# [Provided data]
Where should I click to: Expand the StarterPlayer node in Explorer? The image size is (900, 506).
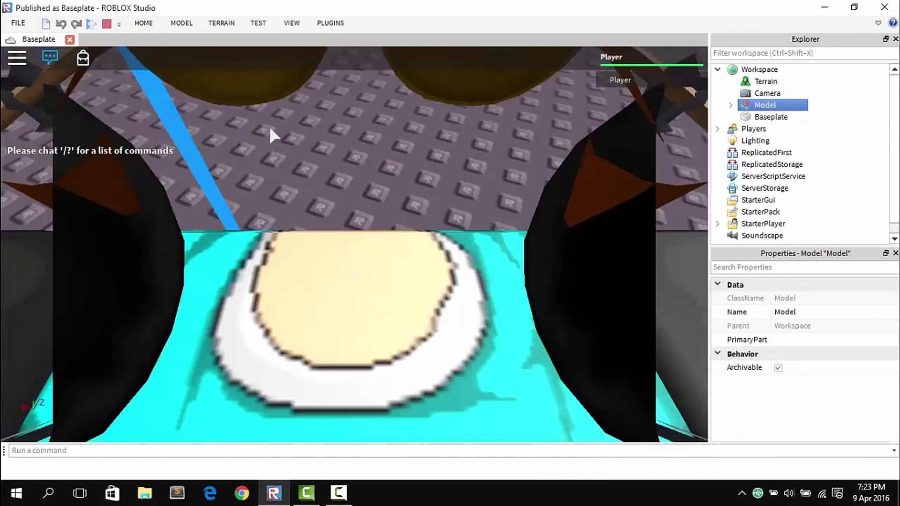tap(718, 223)
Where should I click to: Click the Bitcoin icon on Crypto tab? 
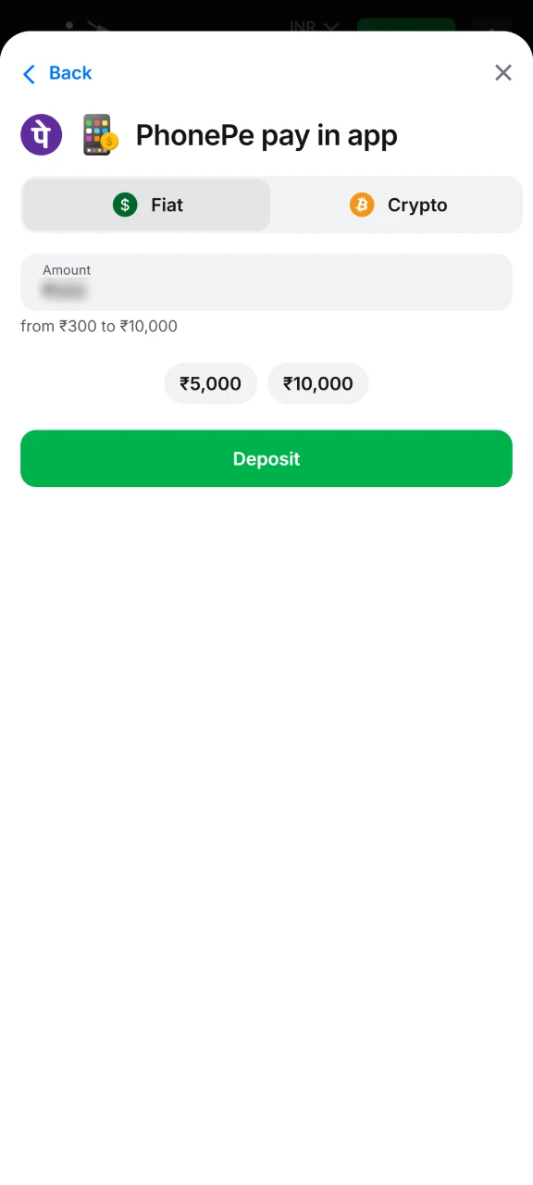coord(362,205)
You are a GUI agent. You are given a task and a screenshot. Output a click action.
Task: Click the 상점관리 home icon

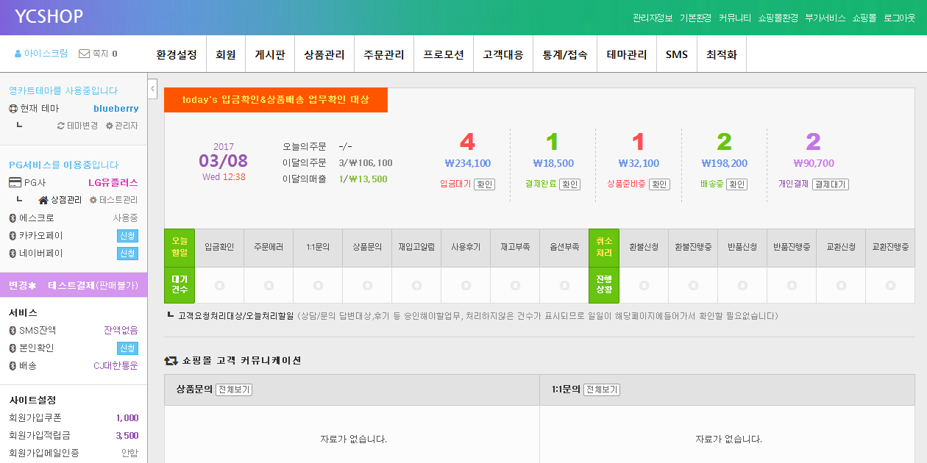43,200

# [Work instructions]
Print every record exactly, without the pictures.

# [Exercise answer]
Where should I click to: Expand the StarterPlayer node in Explorer? The image size is (900, 506).
tap(718, 223)
Where should I click to: Click the Bitcoin icon on Crypto tab? 
coord(362,205)
You are a GUI agent. You are given a task and a screenshot. Output a click action.
Task: Click the 상점관리 home icon

43,200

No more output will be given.